So it looks like we will get what we want (I would strongly guess it would be dual Ant/BTLE as the new S model).[/FONT]


----------



## KenOnBass

I just asked as well and they got a bit more specific! 
_Ken,_​_Thank you for contacting Trek Bicycle_​​​_Yes! There will be a Duotrap that is bluetooth compatible_​​​_ETA is roughly the middle of November_​​​_Best,_​​​_Nick


_​​​*Yay!*


----------



## bsoneill

I contacted Trek as well. And received this:

We actually just debuted a new DuoTrap sensor that is Bluetooth Smart and ANT+ capable that will be available in late October. This DuoTrap will fit both of your Domanes and can be ordered through your local Trek retailer using part number 508126.


----------



## Flieger67

bsoneill said:


> I contacted Trek as well. And received this:
> 
> We actually just debuted a new DuoTrap sensor that is Bluetooth Smart and ANT+ capable that will be available in late October.

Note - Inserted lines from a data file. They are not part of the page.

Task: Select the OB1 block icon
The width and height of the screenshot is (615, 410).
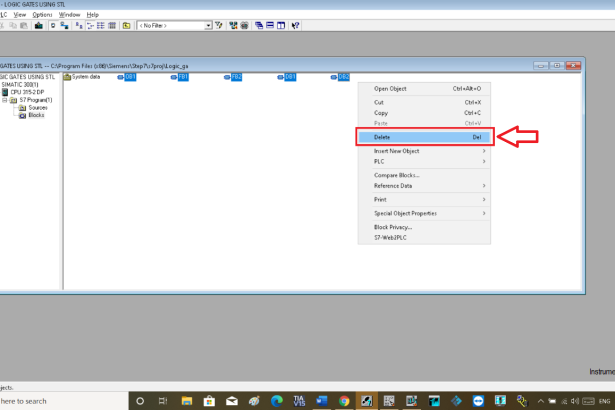Action: pos(127,77)
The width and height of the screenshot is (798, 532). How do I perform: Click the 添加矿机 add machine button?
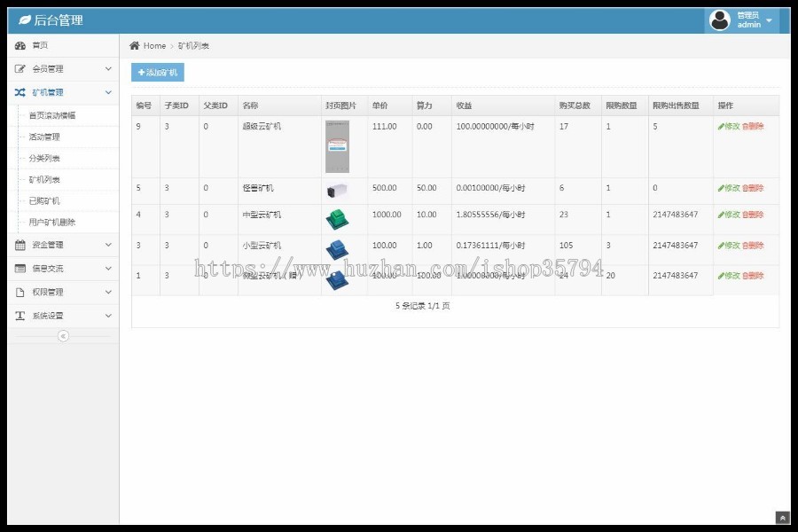pyautogui.click(x=158, y=72)
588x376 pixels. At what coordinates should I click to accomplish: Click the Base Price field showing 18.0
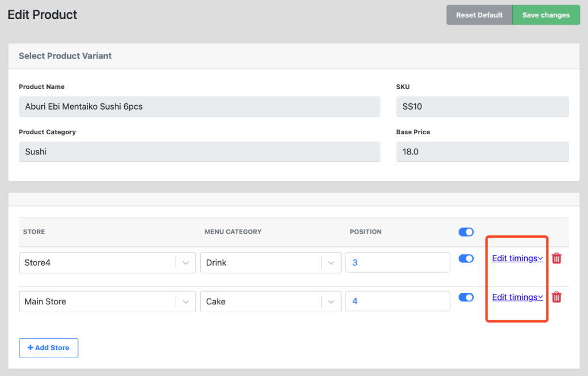coord(482,152)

This DuoTrap will fit both of your Domanes and can be ordered through your local Trek retailer using part number 508126.


Thanks for that info.


----------



## PoorInRichfield

The wait is over?

Bontrager DuoTrap Digital Speed/Cadence Sensor - Computer - Replacement Parts - Accessories -Trek Store


----------



## Flieger67

PoorInRichfield said:


> The wait is over?
> 
> Bontrager DuoTrap Digital Speed/Cadence Sensor - Computer - Replacement Parts - Accessories -Trek Store


indeed it is. I was in my friend's shop yesterday when the UPS truck dropped off a box with a couple of those in the shipment. My friend said that they weren't expecting those BT/ANT+ DuoTraps until later this year but obviously they have started shipping.


----------



## PoorInRichfield

I've been eagerly anticipating this DuoTrap sensor, but now I'm starting to think, "Do I need it?" 

At the moment, are there any devices that can take advantage of the Bluetooth capabilities? I've been using Endomondo on my Windows Phone, and I don't *think* it can work with a BlueTooth sensor (yet). Even if it could, I suppose the only real benefit would be the ability to track cadence since the software already tracks speed via GPS?

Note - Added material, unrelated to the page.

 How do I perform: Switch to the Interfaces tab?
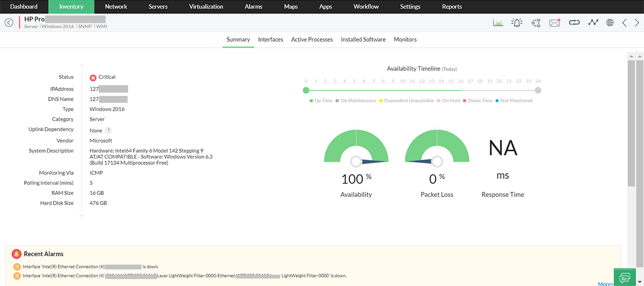[x=270, y=40]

I've considered getting rid of my cycling computer and just using my phone since I always have my phone with me anyway, but I don't think I can do that just yet.


----------



## Flieger67

PoorInRichfield said:


> *At the moment, are there any devices that can take advantage of the Bluetooth capabilities?* I've been using Endomondo on my Windows Phone, and I don't *think* it can work with a BlueTooth sensor (yet). Even if it could, I suppose the only real benefit would be the ability to track cadence since the software already tracks speed via GPS?
> 
> I've considered getting rid of my cycling computer and just using my phone since I always have my phone with me anyway, but I don't think I can do that just yet.

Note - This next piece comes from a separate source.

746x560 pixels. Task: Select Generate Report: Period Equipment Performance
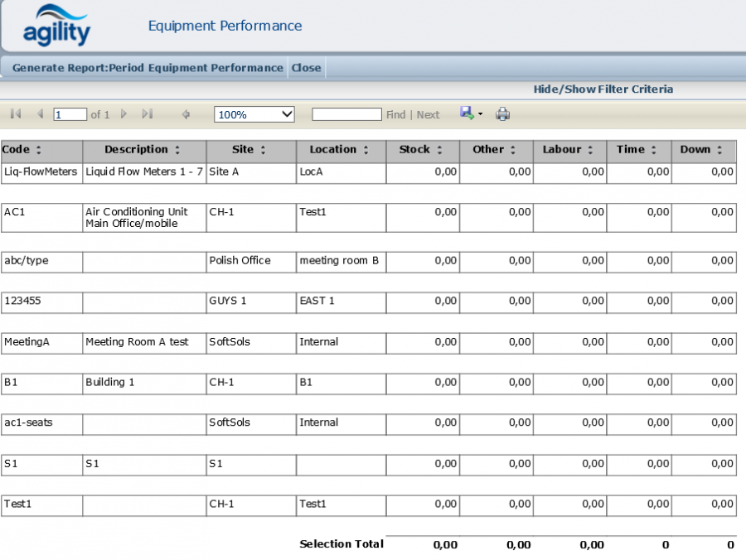coord(148,68)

Off the top of my head, Wahoo's RFLKT and RFLKT+ could talk to the new DuoTrap. (The RFLKT+, though, also has an ANT+ bridge built into it). The nice thing about the RFLKT is that you can keep your phone in your jersey pocket with the screen turned off, thus saving your battery as the RFLKT displays the numbers being computed by your phone.

There is some information that I've found that says using a wheel magnet and sensor like a DuoTrap can be, at times, more accurate and not affected by position errors that can occur with a GPS-based speed. But for the most part, those errors are inconsequential for the majority of cyclists.


----------



## Srode

Just got one, my original Duotrap died for some reason and a battery replacement didn't fix it, blue tooth was same price so that's what I got.


----------



## r1lee

PoorInRichfield said:


> I've been eagerly anticipating this DuoTrap sensor, but now I'm starting to think, "Do I need it?"
> 
> At the moment, are there any devices that can take advantage of the Bluetooth capabilities? I've been using Endomondo on my Windows Phone, and I don't *think* it can work with a BlueTooth sensor (yet). Even if it could, I suppose the only real benefit would be the ability to track cadence since the software already tracks speed via GPS?
> 
> I've considered getting rid of my cycling computer and just using my phone since I always have my phone with me anyway, but I don't think I can do that just yet.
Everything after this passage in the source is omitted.